~2~

2.8K 140 52
                                    

- Wróciłam - krzyknęłam. Po chwili zauważyłam w kuchni moją mamę. Jak zwykle uśmiechnięta i pełna radości przywitała mnie. Usiadłam na stołku przy blacie, a ta podała mi obiad.

- Marinette - zaczęła siadając na stołku obok mnie - muszę lecieć do mojej ciotki na tydzień.

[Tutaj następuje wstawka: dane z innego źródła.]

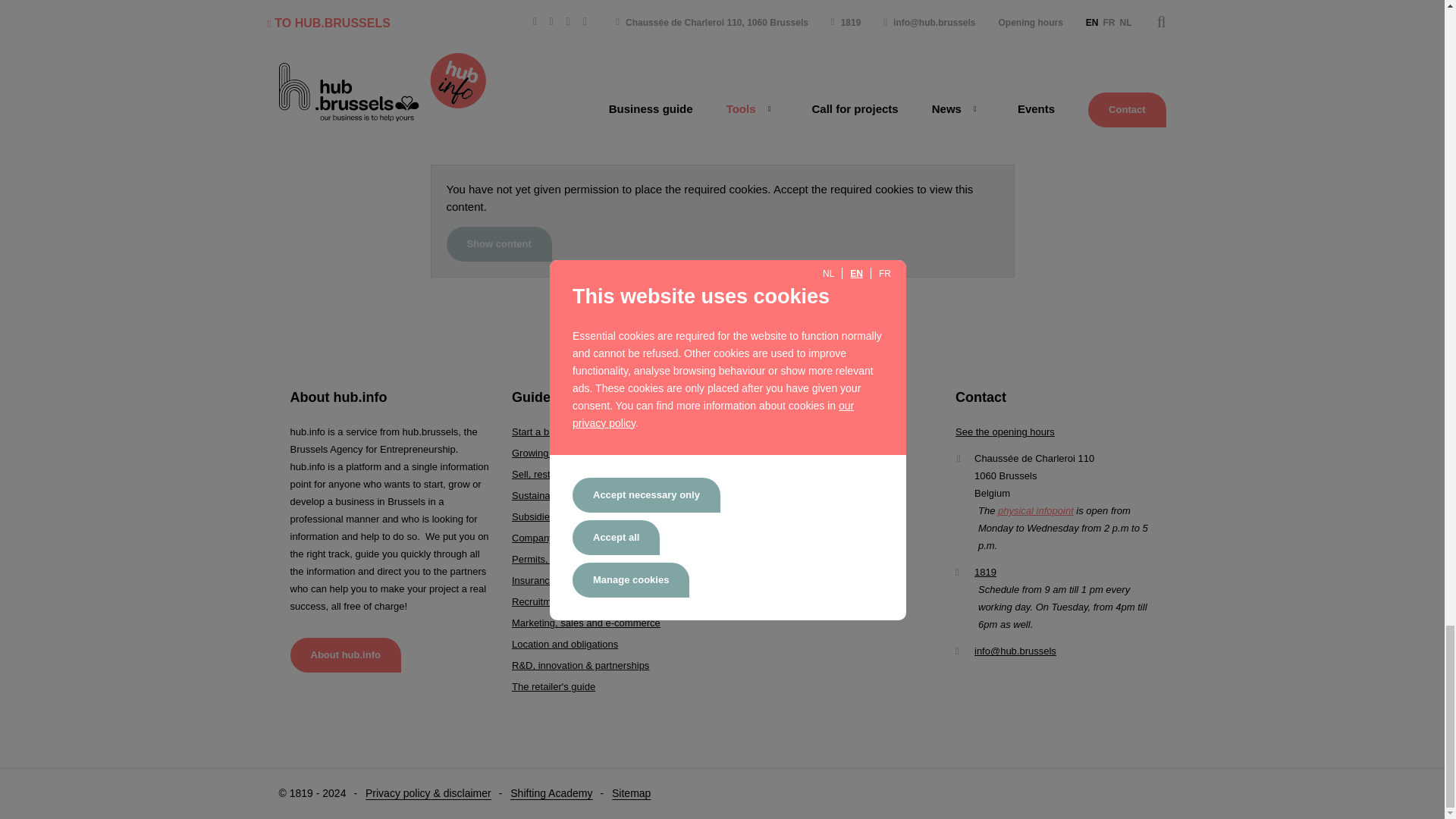
Contact (1035, 510)
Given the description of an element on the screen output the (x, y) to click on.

Trochę posmutniałam. Nie lubiłam, gdy latała do swojej rodziny. Większość mieszkała w Chinach. Zresztą za tydzień miały być moje urodziny i chciałam żeby była ze mną.

-Kiedy wylatujesz? - zapytałam spoglądając na walizkę stojącą przy komodzie.

- Dziś wieczorem - oznajmiła. Reszta posiłku przebiegła w ciszy.

Gdy skończyłam podziękowałam i poszłam do siebie na górę. Postanowiłam pouczyć się na sprwadzian, który miał się odbyć kolejnego dnia.

Na nauce i odrabianiu lekcji minęło sporo czasu.

- Marinette - usłyszałam wołania z dołu, i szybko tam zeszłam.

- Musisz jechać? - zapytałam przytulając mocno rodzicielkę.

- To nie aż tak długo - odpowiedziała - i nie martw się zdążę na twoje urodziny.

Tata uśmiechnął się do mnie czule i otworzył drzwi. Gdy wychodzili pomachałam im i zamknęłam za nimi drzwi. Gdy wróciłam do swojego pokoju nie mogłam już skupić się na nauce.

- Tikki kropkuj - wypowiedziałam formułkę, a po chwili pojawił się na mnie kropkowaty, lateksowy strój. Niedługo potem biegałam po dachach. Nagle stanęłam widząc, że kot jest już na patrolu. Ten odwrócił się i przywitał.

- Przestań być tak cholernie przystojny - pomyślałam.